Top of Records
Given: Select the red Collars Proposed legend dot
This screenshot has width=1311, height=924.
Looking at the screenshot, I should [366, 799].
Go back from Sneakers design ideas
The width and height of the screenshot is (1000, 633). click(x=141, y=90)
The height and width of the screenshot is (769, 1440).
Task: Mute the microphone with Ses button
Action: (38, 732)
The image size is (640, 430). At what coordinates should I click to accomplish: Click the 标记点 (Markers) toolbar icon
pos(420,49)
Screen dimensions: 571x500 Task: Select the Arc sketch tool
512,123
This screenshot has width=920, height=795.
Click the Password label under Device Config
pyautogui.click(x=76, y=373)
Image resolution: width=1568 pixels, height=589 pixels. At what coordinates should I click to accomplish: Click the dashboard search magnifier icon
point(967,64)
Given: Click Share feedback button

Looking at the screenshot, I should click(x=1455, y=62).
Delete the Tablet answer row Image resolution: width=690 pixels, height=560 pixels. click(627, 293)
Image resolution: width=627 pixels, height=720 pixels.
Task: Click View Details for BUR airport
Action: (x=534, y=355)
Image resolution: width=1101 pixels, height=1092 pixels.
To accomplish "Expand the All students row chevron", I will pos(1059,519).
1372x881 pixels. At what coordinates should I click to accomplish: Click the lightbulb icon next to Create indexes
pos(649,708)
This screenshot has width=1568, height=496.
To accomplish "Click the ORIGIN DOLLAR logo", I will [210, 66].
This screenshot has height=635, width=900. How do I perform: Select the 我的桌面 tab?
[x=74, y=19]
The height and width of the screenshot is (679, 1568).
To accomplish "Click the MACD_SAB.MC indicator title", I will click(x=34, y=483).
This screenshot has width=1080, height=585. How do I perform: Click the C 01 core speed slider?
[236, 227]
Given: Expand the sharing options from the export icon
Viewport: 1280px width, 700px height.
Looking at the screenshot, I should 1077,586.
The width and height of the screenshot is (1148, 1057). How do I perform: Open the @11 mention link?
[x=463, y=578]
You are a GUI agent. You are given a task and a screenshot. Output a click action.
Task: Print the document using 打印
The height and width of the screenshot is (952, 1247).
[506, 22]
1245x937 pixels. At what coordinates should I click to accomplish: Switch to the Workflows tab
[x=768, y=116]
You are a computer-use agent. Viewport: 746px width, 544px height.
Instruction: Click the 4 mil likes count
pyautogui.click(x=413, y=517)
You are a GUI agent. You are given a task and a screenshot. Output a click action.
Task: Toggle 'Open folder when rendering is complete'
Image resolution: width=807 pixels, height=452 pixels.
Bottom of Records
### What you have to do
The lines from the one containing "1372x881 pixels. At" to the final line of the listing above must be set down exactly, both included.

### Solution to the problem
1372x881 pixels. At what coordinates should I click to accomplish: Click the lightbulb icon next to Create indexes
pos(649,708)
This screenshot has width=1568, height=496.
To accomplish "Click the ORIGIN DOLLAR logo", I will [210, 66].
This screenshot has height=635, width=900. How do I perform: Select the 我的桌面 tab?
[x=74, y=19]
The height and width of the screenshot is (679, 1568).
To accomplish "Click the MACD_SAB.MC indicator title", I will click(x=34, y=483).
This screenshot has width=1080, height=585. How do I perform: Click the C 01 core speed slider?
[236, 227]
Given: Expand the sharing options from the export icon
Viewport: 1280px width, 700px height.
Looking at the screenshot, I should 1077,586.
The width and height of the screenshot is (1148, 1057). How do I perform: Open the @11 mention link?
[x=463, y=578]
You are a GUI agent. You are given a task and a screenshot. Output a click action.
Task: Print the document using 打印
The height and width of the screenshot is (952, 1247).
[506, 22]
1245x937 pixels. At what coordinates should I click to accomplish: Switch to the Workflows tab
[x=768, y=116]
You are a computer-use agent. Viewport: 746px width, 544px height.
Instruction: Click the 4 mil likes count
pyautogui.click(x=413, y=517)
You are a GUI agent. You are given a task and a screenshot. Output a click action.
Task: Toggle 'Open folder when rendering is complete'
Image resolution: width=807 pixels, height=452 pixels.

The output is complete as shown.